For any other set $Z$ and maps $j_A:A\rightarrow Z$ and $j_B:B\rightarrow Z$ satisfying $f\circ j_A=g\circ j_B$ I define a map $h:Y\rightarrow Z$. You know better than me how this map must be defined. So come on to the interesting part: this pam $h$ satisfies $i_A\circ h = j_A$ and $i_B\circ h = j_B$. And now, if $h':Y\rightarrow Z$ is any other map satisfying the same conditions, then $h=h'$, and that is because for any $y\in Y$, $y$ must be of the form $i_A(a)$ or $i_B(b)$ (maybe both at the same time) so the commuting condition defines $h'$ for all $y\in Y$.
A similar case happens in the corpoduct of two abelian groups for example. Every element of $A\oplus B$ can be express as the product of $\iota_A(a)$ and $\iota_B(b)$, so again the commuting relations determine the map completely.
A way to define what is a universal mapping problem is through representability.
A functor $F : \mathcal C^{\rm op}\to \mathbf{Set}$ is said to be representable if there exists $X\in\mathcal C$ and a natural isomorphism $$ \alpha : F \to \mathcal C(-,X) $$ Denote $x$ the unique element of $F(X)$ such that $\alpha_X(x) = \mathrm{id}_X$. Now the naturality of $\alpha$ gives the following property:
Proof. By naturality of $\alpha$, and for any map $k: Z \to X$, we have $k = \alpha_Z(F(k)(x))$. Denote $h = \alpha_Y(y)$, then it gives $$ \alpha_Y(y) = \alpha_Y(F(h)(x)) $$ But $\alpha_Y$ is injective, so $y = F(h)(x)$ and $h$ answer to the problem. Now if there is another $h':Y \to X$ such that $F(h')(x)= y$, then $h' = \alpha_Y(F(h')(x)) = \alpha_Y(y) = h$. This proves the uniqueness of $h$.

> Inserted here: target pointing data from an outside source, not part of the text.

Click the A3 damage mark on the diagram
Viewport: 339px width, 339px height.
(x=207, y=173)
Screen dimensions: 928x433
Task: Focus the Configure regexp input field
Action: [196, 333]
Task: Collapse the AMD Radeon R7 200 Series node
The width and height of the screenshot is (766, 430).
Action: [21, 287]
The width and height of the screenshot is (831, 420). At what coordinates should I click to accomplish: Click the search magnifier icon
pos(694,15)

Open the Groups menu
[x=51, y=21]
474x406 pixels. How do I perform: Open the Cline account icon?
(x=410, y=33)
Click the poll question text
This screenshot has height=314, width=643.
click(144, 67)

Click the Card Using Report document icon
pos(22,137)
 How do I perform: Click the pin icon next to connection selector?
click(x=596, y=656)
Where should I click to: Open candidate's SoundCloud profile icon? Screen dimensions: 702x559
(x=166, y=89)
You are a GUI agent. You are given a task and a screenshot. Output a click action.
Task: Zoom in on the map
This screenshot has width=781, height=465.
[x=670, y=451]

So the answer to "why is $h$ unique" is that universal mapping problem requires an $\alpha$ which is both natural and bijective in each component. Remove either of this condition to $\alpha$ and you would have a "generalized notion of universal mapping problem" where the uniqueness of $h$ is no longer required. (Also, this generalized version would be clearly less interesting, but that is another issue.)

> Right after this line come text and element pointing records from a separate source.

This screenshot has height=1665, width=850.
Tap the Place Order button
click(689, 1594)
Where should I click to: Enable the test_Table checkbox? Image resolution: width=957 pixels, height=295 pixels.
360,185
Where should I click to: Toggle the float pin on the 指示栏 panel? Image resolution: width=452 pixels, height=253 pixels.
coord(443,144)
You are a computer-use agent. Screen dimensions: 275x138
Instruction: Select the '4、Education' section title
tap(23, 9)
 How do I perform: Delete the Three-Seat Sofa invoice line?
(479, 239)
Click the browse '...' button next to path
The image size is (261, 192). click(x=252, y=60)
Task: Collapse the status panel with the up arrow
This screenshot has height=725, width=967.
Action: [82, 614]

Here is the link of the above presentation with the examples you gave in you post.
Given a category $\mathcal A$, if you take $\mathcal C = \mathcal A$ and $F = \mathcal C(-,A) \times \mathcal C(-,B)$ for some fixed $A,B$, then an $X$ representing $F$ is actually a product for $A,B$ and the $x\in F(X)$ is given by the projections $(\pi_A,\pi_B)$.
Given a category $\mathcal A$, if you take $\mathcal C = \mathcal A^{\rm op}$ and $F = \mathcal A(A,-) \times \mathcal (B,-)$ for some fixed $A,B)$, then an $X$ representing $F$ is a coproduct for $A,B$ and the $x\in F(X)$ is given by the inclusions $(i_A,i_B)$.